The Waterpoort, Sneek

The Waterpoort is the old entrance to Sneek town centre by canal. I suppose it functioned as a sort of mediaeval toll gate as well as the entrance to the town.

Canal with Waterpoort in distance:-

Canal and Waterpoort, Sneek

Bridge and Waterpoort behind:-

Bridge and Waterpoort, Sneek

Waterpoort from canal basin:-


View from Waterpoort:-

View from Waterpoort, Sneek

Waterpoort clock from town side:-

Waterpoort Clock, Sneek

Sneek (i)

There’s something satisfying about a town which has water in or near its centre. It nearly always brightens the place up.

Sneek (it’s pronounced snake) is a town in Friesland, in the north of The Netherlands.

Like a lot of towns in Flanders and most in The Netherlands, Sneek is built around canals. This one was right beside the road leading into the town from the motorway. The town centre is just off to the right.

Canal in Sneek,  Friesland

We parked by the side of this (different) canal:-


That was after having crossed this bridge to get to the canalside:-

Canal Bridge

And this canal is in the middle of a shopping street. Notice the “Christmas Light” style hangings over the canal:-

Canal in Sneek

Along with more standard light fittings these also appeared over the “normal” streets:-

Street in Sneek

The design is in the shape of the Waterpoort, a prominent feature of Sneek’s townscape which I’ll post about later.

This is another beautiful, leafy canal in Sneek:-


A bit further along the same canal was this striking modern theatre:-

Sneek Theatre

Bruges Canals

As well as fine buildings Bruges is replete with water and is sometimes known as The Venice of the North. I’ve never been to Venice but Bruges is certainly lovely, whatever.

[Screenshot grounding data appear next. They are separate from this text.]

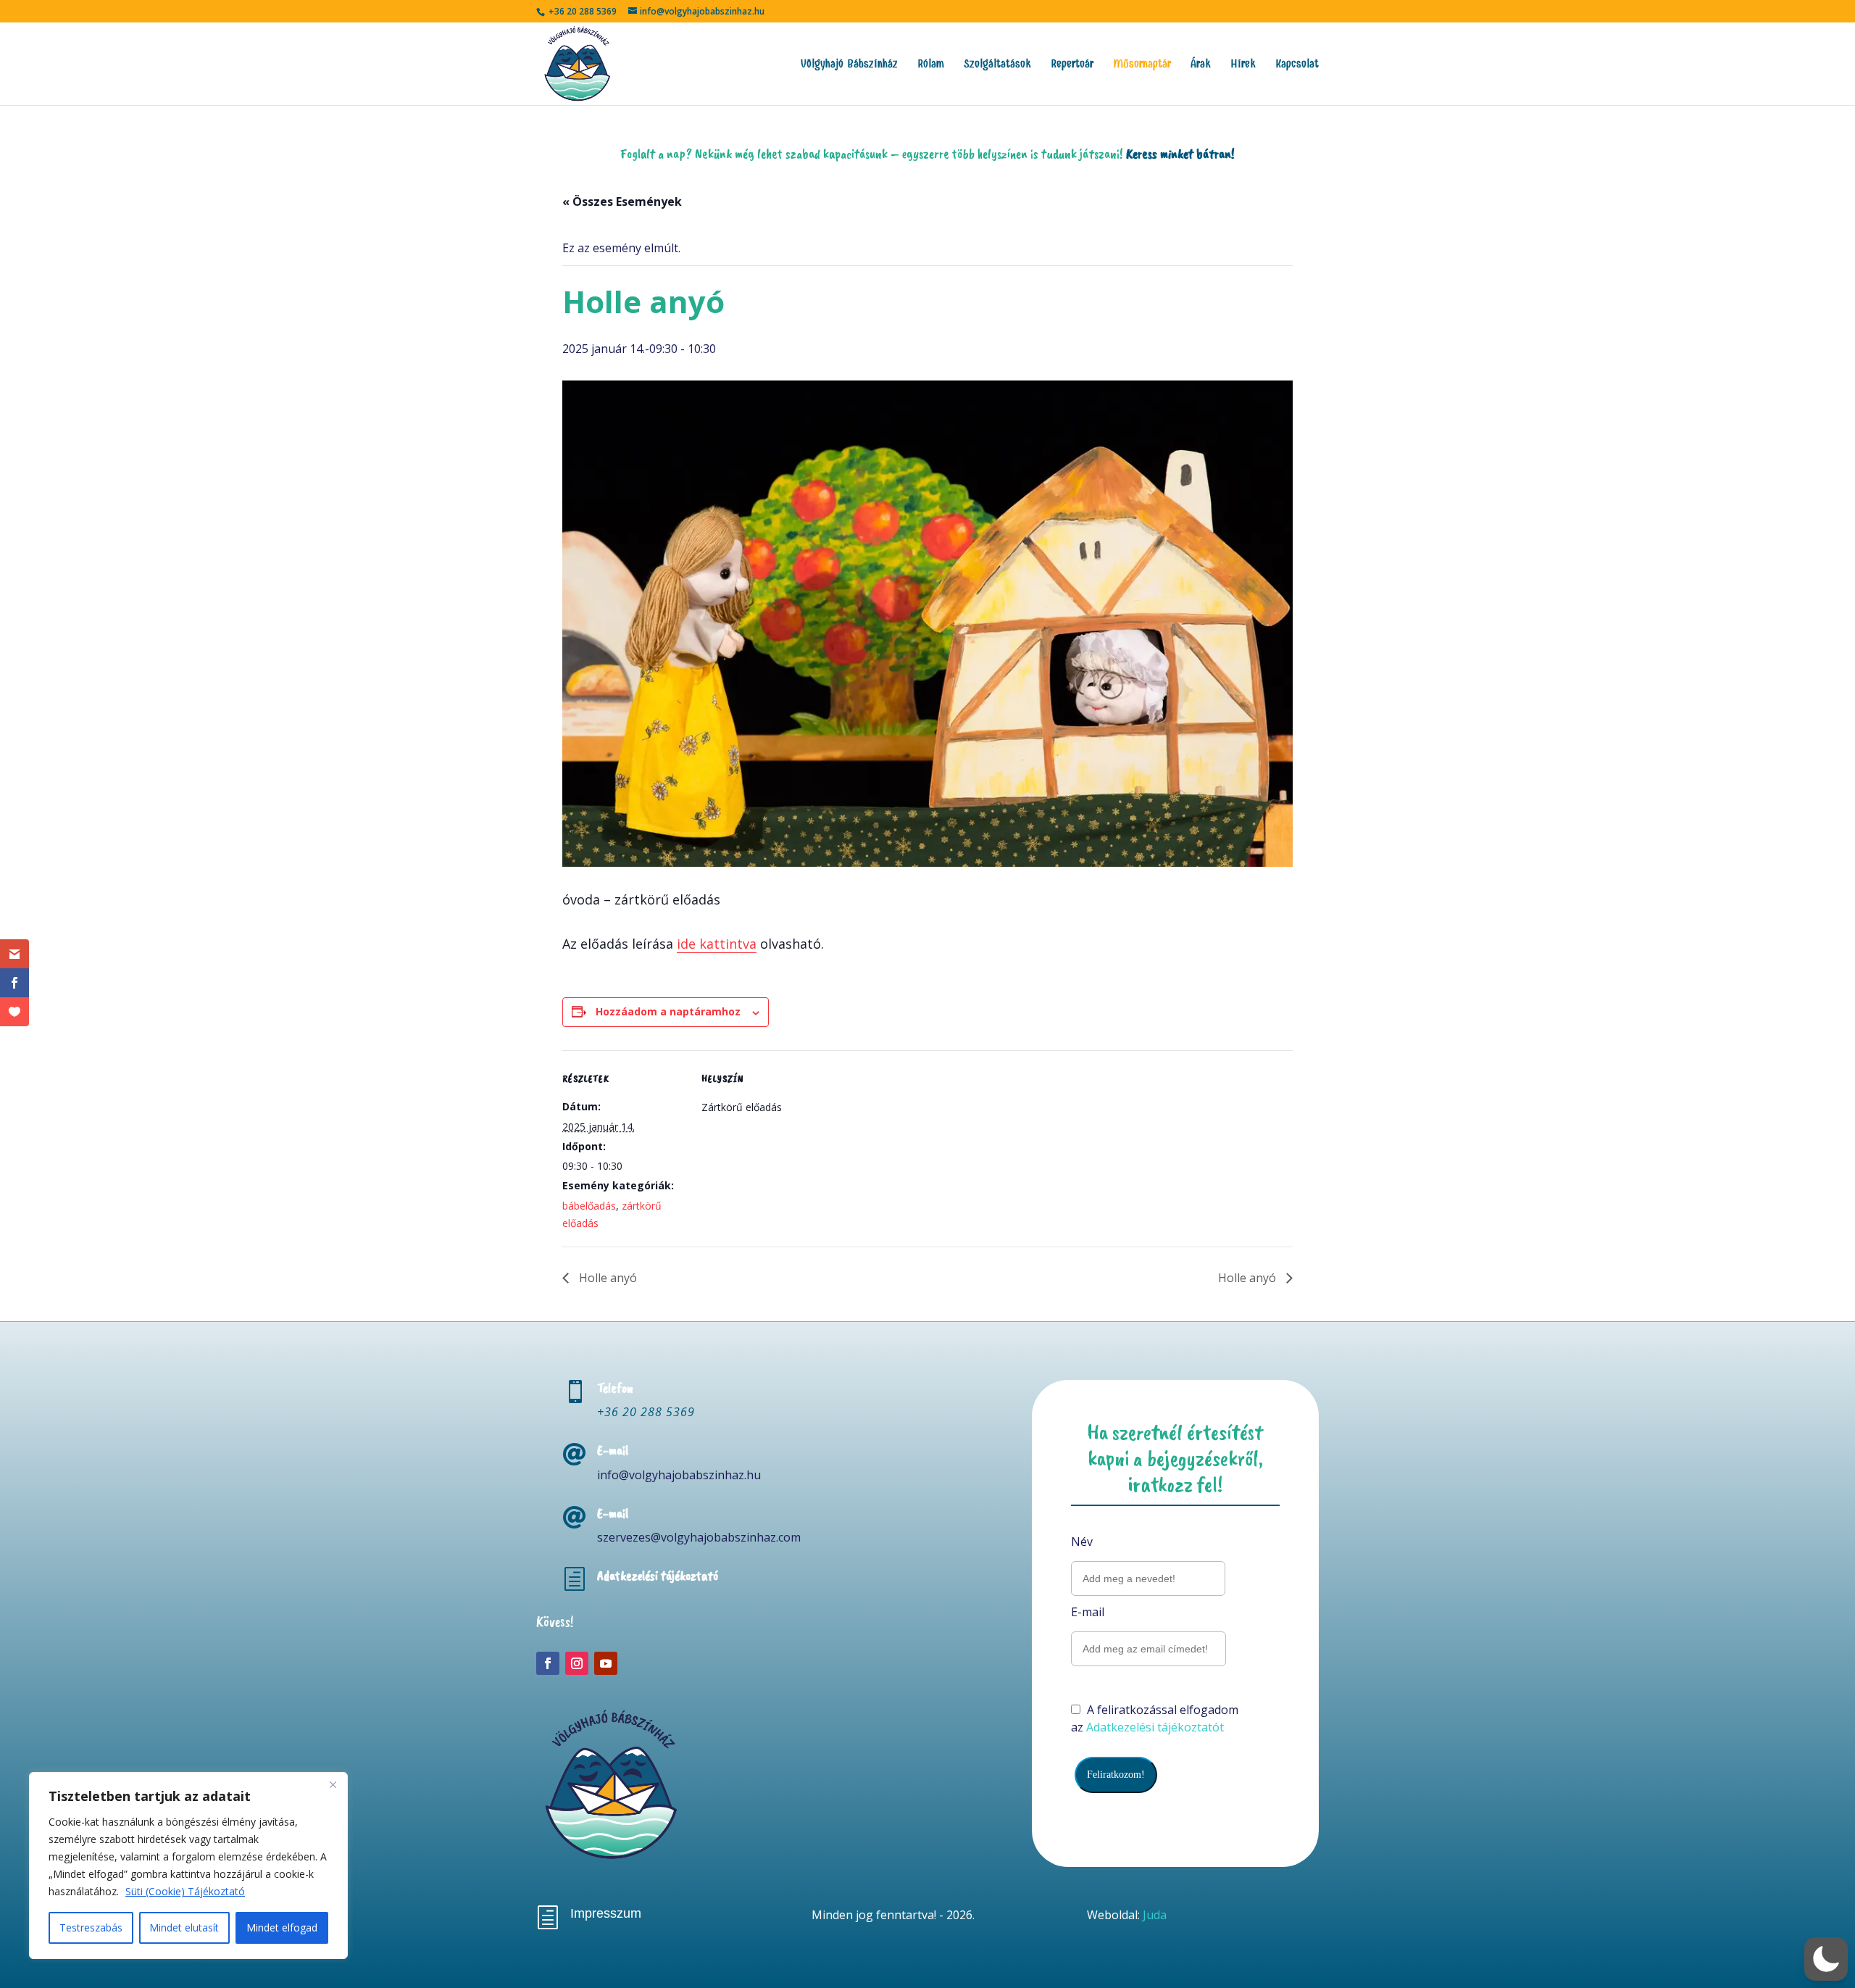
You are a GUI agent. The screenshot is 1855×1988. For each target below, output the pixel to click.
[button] (1826, 1959)
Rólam (930, 64)
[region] (188, 1865)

The church in the background here is Bruges Cathedral, The Church of Our Lady:-

A Canal, Bruges

This shows the bridge from which the previous photo was taken:-

Canal and Bridge, Bruges

And this the view from the bridge to the other side:-

Canal, Bruges

View of same building left above from the opposite canal bank:-

Canalside, Bruges

And round the corner:-

Canal, Bruges

Canal and bridge:-

Bridge and Canal, Bruges


Canal, Bruges

Another bridge:-

Canal, Bridge, Bruges

Groningen Museum Exterior

To enter and leave Groningen Museum you have to cross a branch of the canal:-

Groningen Museum Exterior 2

Groningen Museum Exterior 1

View outside through window almost at water level:-

Groningen Museum View Outside

Ditto only the other side of the museum:-

Groningen Museum Outside View

Just to the left of the above:-

Groningen Museum View

Groningen Museum (Groninger Museum)

First a word on pronunciation. You might think Groningen is enunciated as Grown-ing-en. It isn’t.

Since the letter g in Dutch (certainly at the start and end of a word) is pronounced more like the Scottish “ch” sound – as in loch – and the final n is not emphasised, the name actually sounds more like HHrrrown-ing-ih. (I assume Groninger – HHrrown-ing-er – is an adjectival form meaning “of Groningen.”)

Anyway the museum is one of those modern architecture buildings that seems to have bits sticking out everywhere. I liked it. It reminded me a bit of the Imperial War Museum North.

It’s prominent from the ring road.

We didn’t have enough time to go in as we were going on a boat trip round the canals that encircle the town centre. You can’t go to The Netherlands and not go on a canal. This is the museum from the boat jetty.

And this is from the canal as the boat comes back to its starting point. That colour scheme could make your eyes go funny.

Maarssen, The Netherlands

Just to show I’ve been in the Netherlands this is a canal:-

The canal runs through the town of Maarssen, which is near Utrecht. The photo was taken from a traffic light bordered bridge over it which every so often opens up (along with warning noises and the necessary red lights) to let boats through.

We had gone to see the good lady’s nephew who lives in Maarssen. This nearby house was built in the 30s. Pity the main windows have been replaced:-

It has lovely stained glass in the gable windows, though.

Some of the modern houses in the street where said nephew lives have been built to mirror the deco styling of the 30s ones. Nice curve here.

Flat roofs, protrusions, porticos, porthole windows.

Good “reflection” here.

The theme is reproduced with variations.

Our nephew’s house is less deco, though.